» **Supplied records**:
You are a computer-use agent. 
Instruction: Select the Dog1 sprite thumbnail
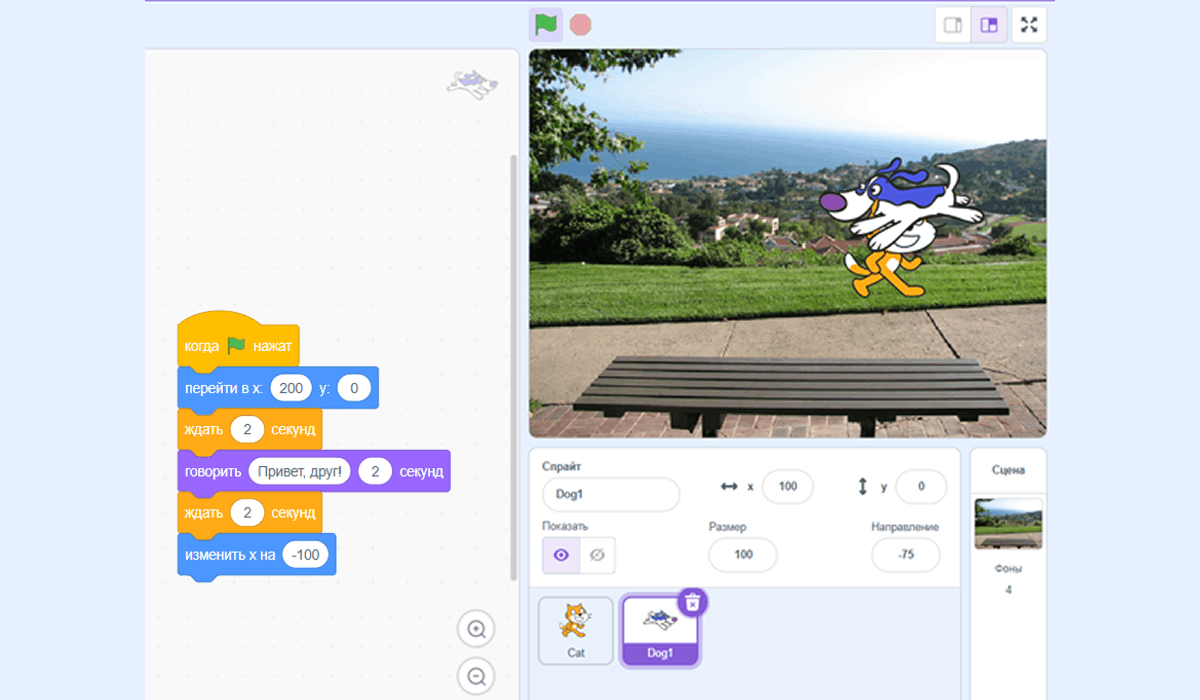coord(660,630)
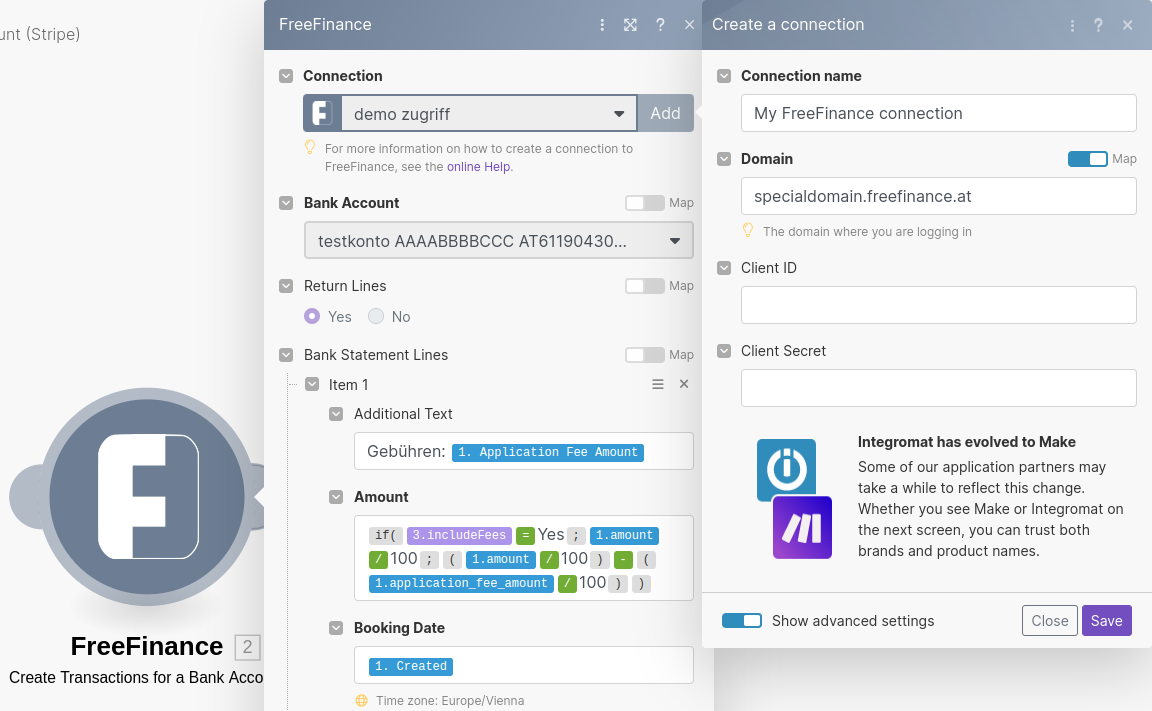This screenshot has height=711, width=1152.
Task: Click the help question mark in FreeFinance panel
Action: coord(660,25)
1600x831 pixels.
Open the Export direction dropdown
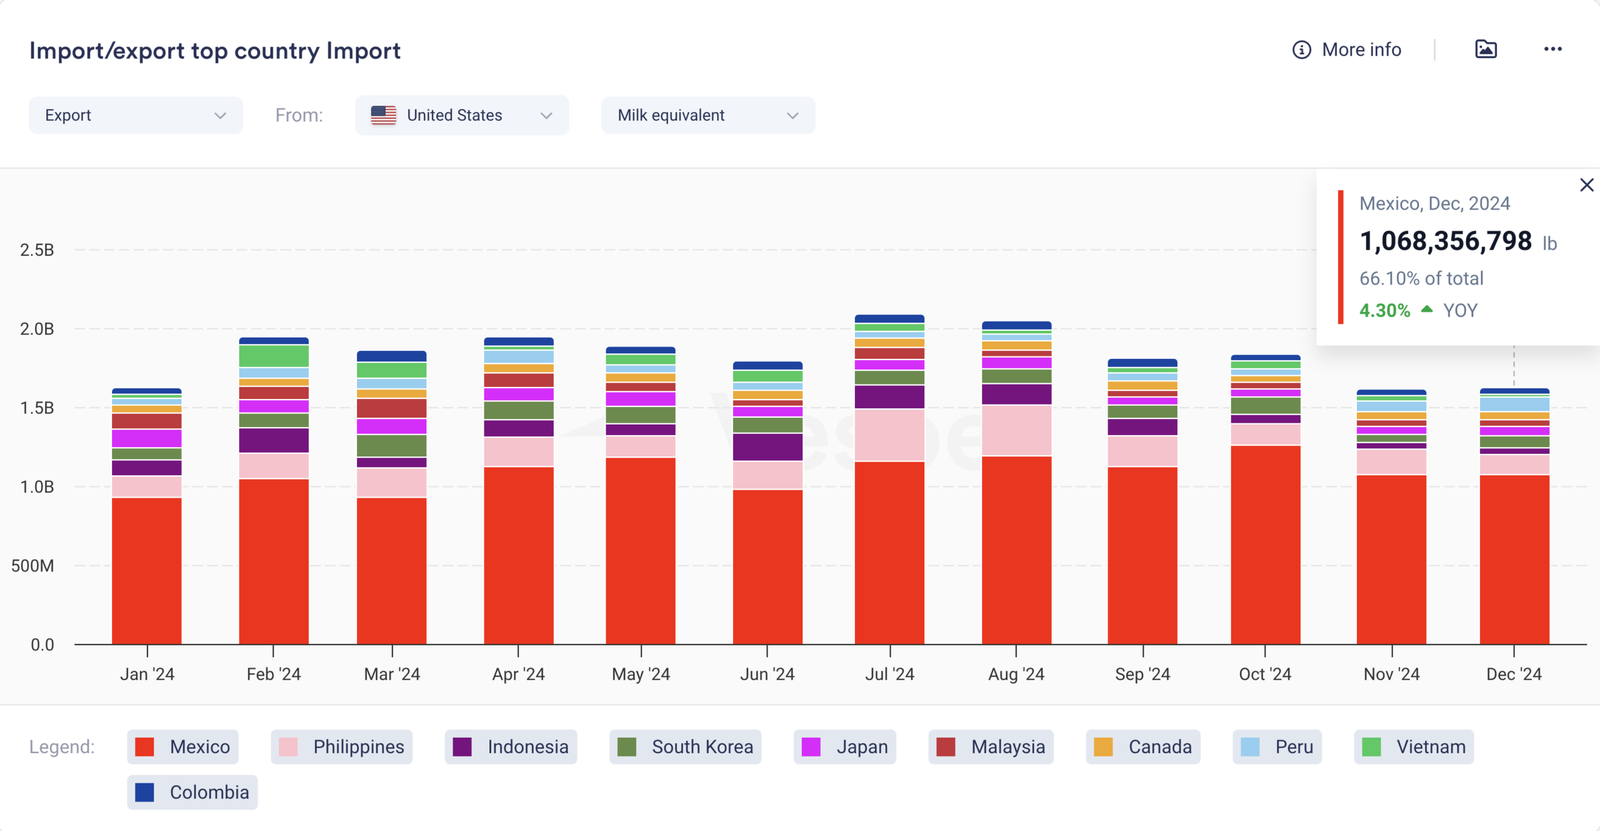(135, 115)
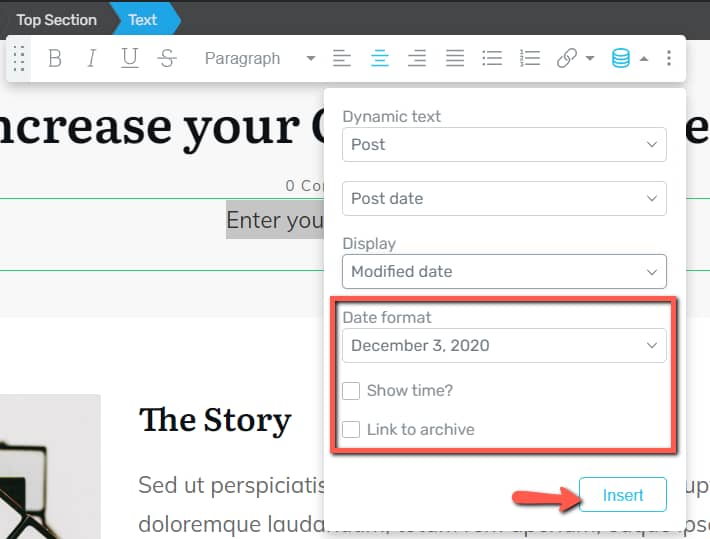Insert a numbered list

[x=530, y=59]
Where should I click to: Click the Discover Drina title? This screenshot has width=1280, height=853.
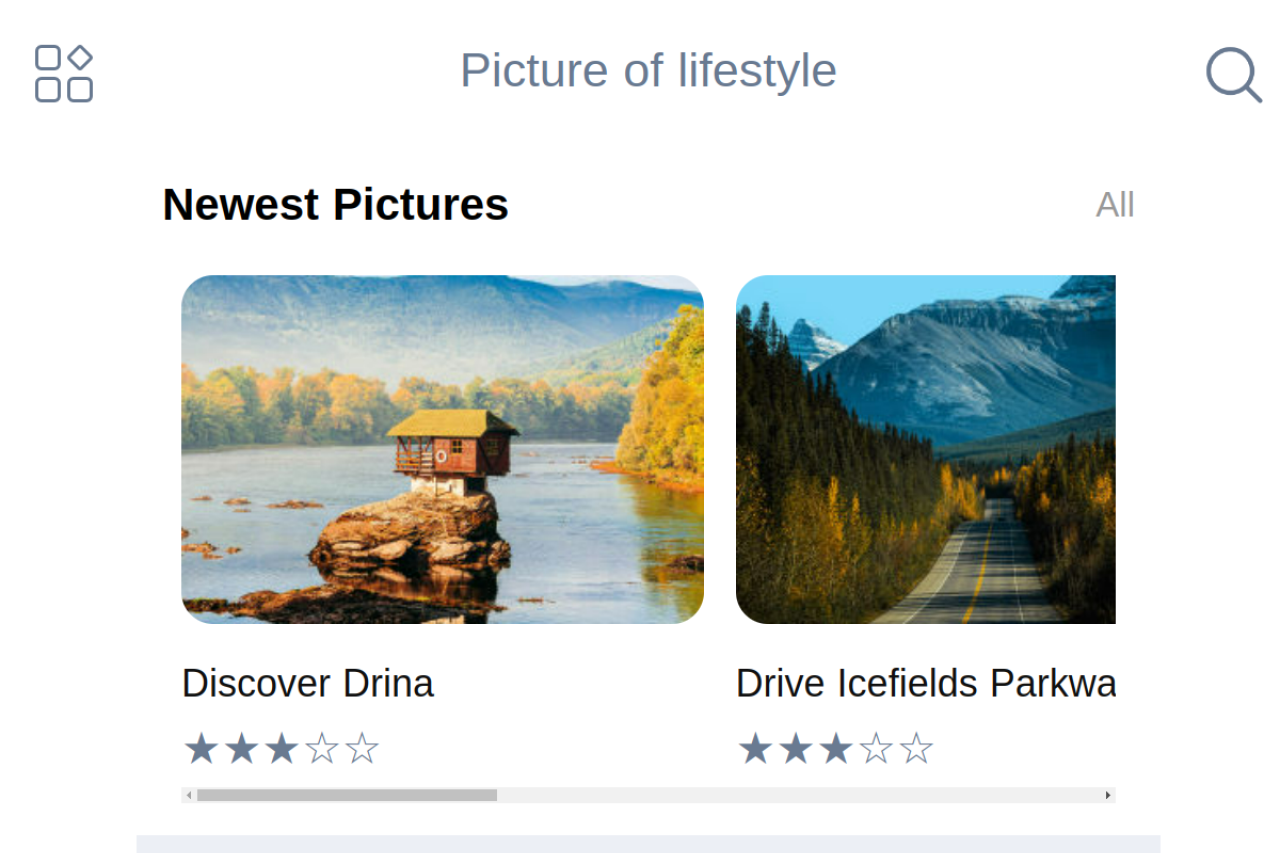pyautogui.click(x=308, y=684)
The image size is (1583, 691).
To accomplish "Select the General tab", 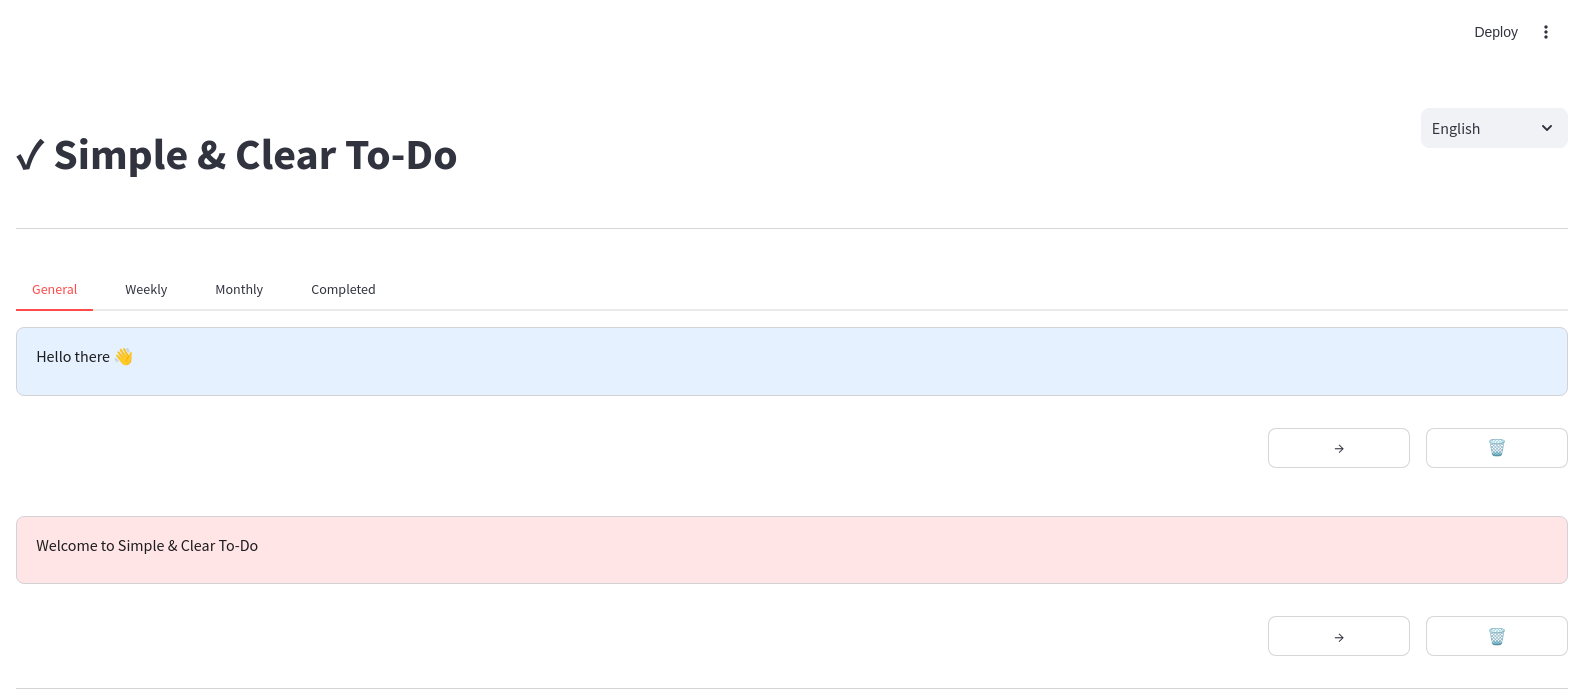I will point(54,289).
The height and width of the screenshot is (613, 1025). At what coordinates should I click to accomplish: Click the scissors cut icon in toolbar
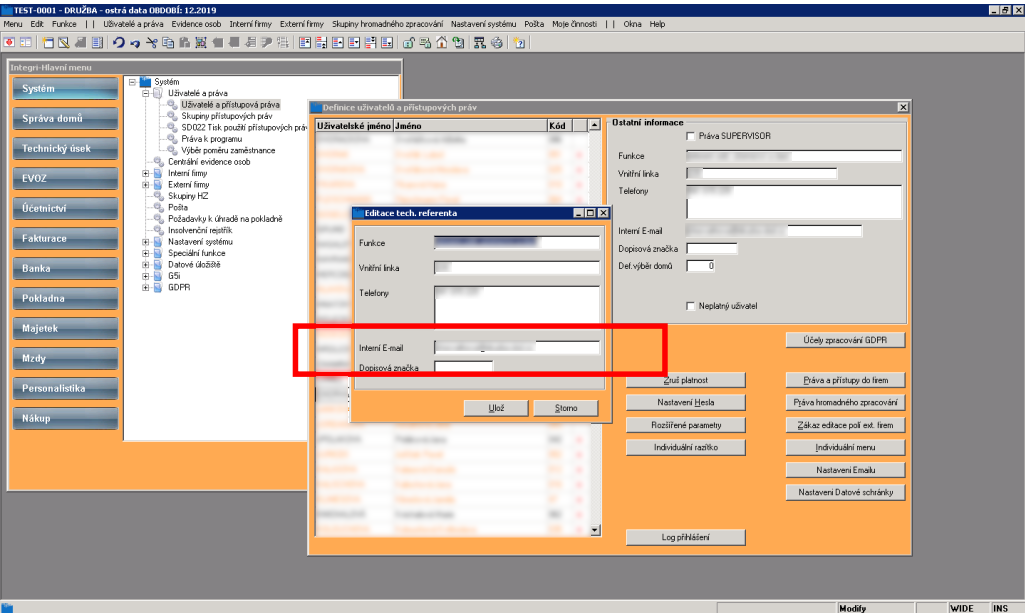tap(152, 42)
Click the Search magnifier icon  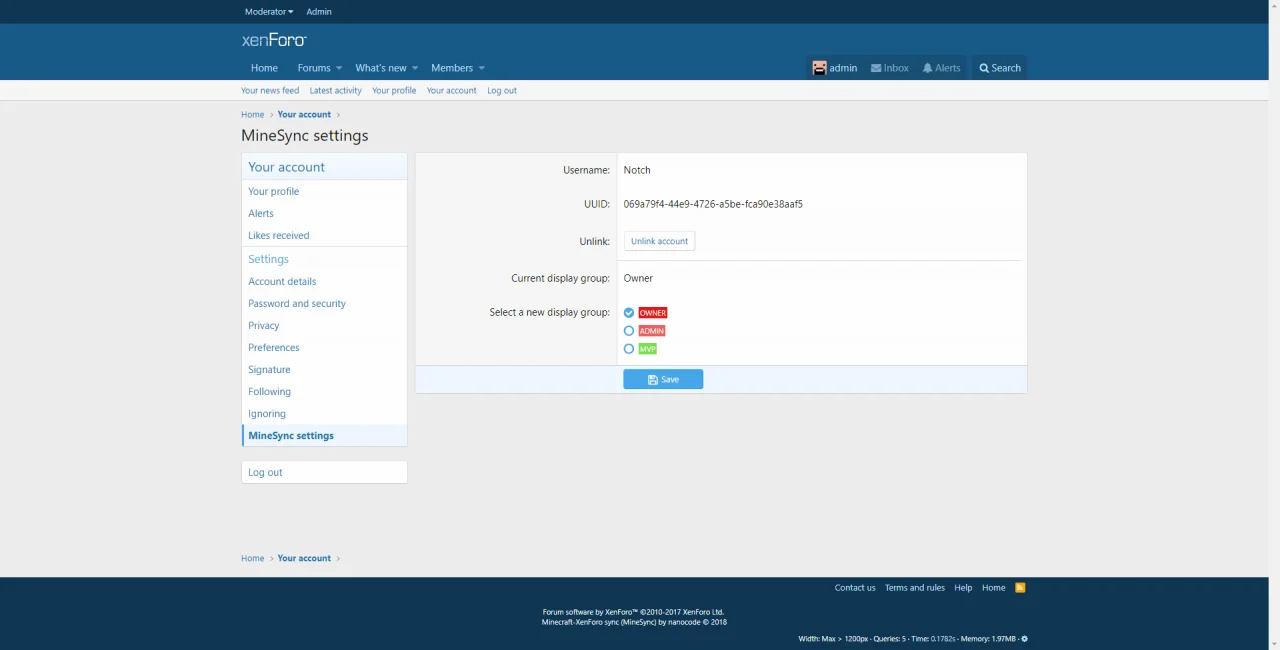pyautogui.click(x=984, y=68)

» **What to work on**: Repeat, word for word and with no pictures, only the lines running from the beginning of the data to the line that contains "1600x831 pixels.".

» **Result of this task**:
You are a computer-use agent. 
Instruction: Select the Dog1 sprite thumbnail
coord(660,630)
This screenshot has height=711, width=1152.
Task: Click the help question mark in FreeFinance panel
Action: coord(660,25)
1600x831 pixels.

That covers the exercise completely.